I want to live like I’ve never lived.

No wasted moments.

No suspension of time.

I want to soar freely to higher heights,

And from the clouds I’ll emerge,

As I greet the sun on my way to heaven.

With a renewed heart, I feel love,

To be able to move with no fears, as I’ve left them behind.

Guided by a power like no other,

I can fly far beyond the moon.

The sky’s the limit.

And I’ll just keep going as if the sky is all mine.

Another Year And Sincere Thoughts

The time has come again to thank everyone who has visited my site this year. I appreciate the visits, the likes, and the comments. This year has been full of happiness and personal growth, but has also been full of heartache. As I’m writing this, I have a mother and a son in mind that were killed by police in Chicago in the early morning hours on December 26, 2015. Their names are Bettie Jones and Quintonio LeGrier. Both had just celebrated Christmas with their loved ones. A time of joy ended with time for violence. The coming of a new year should be another year of opportunities and growth. But just what kind of opportunities will present themselves? And opportunities for whom? As time moves forward, so must we. To all, do what you can to continue to be the best that you can be in the new year and the years to come. I will do the same.

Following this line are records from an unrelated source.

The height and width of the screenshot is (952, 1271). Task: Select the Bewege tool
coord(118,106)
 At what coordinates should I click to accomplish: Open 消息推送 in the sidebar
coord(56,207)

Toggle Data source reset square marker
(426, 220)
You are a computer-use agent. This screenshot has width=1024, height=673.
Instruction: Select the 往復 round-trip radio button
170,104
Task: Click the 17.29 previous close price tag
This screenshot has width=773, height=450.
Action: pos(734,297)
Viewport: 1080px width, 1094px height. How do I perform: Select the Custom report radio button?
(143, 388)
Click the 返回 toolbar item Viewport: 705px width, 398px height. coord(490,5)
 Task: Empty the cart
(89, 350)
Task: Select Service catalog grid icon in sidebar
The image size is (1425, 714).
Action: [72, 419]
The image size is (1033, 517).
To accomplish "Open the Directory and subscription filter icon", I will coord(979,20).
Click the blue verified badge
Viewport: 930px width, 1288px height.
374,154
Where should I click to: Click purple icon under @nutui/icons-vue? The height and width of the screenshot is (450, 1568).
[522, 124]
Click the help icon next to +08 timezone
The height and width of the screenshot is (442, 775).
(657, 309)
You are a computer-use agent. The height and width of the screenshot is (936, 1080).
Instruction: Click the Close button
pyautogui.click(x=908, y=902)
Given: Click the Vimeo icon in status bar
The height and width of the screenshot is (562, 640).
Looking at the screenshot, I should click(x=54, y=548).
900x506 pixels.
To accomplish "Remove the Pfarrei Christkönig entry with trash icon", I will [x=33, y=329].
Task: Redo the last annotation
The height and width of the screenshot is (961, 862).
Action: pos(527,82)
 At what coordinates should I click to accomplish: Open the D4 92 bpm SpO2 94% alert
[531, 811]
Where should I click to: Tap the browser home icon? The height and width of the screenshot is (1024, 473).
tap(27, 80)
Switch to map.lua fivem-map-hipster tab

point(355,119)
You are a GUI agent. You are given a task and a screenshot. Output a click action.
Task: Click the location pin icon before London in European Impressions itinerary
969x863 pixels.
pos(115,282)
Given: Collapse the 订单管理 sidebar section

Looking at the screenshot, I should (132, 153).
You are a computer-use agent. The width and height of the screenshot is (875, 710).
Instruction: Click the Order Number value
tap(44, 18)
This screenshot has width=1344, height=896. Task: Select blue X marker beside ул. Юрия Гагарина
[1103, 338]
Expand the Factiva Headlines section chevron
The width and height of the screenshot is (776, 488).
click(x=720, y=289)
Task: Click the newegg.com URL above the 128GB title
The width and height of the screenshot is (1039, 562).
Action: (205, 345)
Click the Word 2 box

Where’s The Love On A Lovely Day?

Friday, July 10, 2015

Brooklyn

“True generosity is an offering; given freely and out of pure love. No strings attached. No expectations. Time and love are the most valuable possessions you can share.” – Suze Orman

Being a lover of all things Harlem, I didn’t think I’d ever utter the words, “I love Prospect Park.” Each time I go there, I get lost, and I enjoy every minute of it. Prospect Park is so beautiful, so peaceful, and you can feel a genuine love as soon as you enter the park.

Today was a beautiful day. I took my usual stroll around the lake, taking in all things beautiful, and enjoying the magnetic energy from everyone I encountered. I would up at my now usual resting place that gives me an up close and personal view of the water. With all of the beautiful scenery, peace, and genuine love, it was at this resting place where I had questions about love.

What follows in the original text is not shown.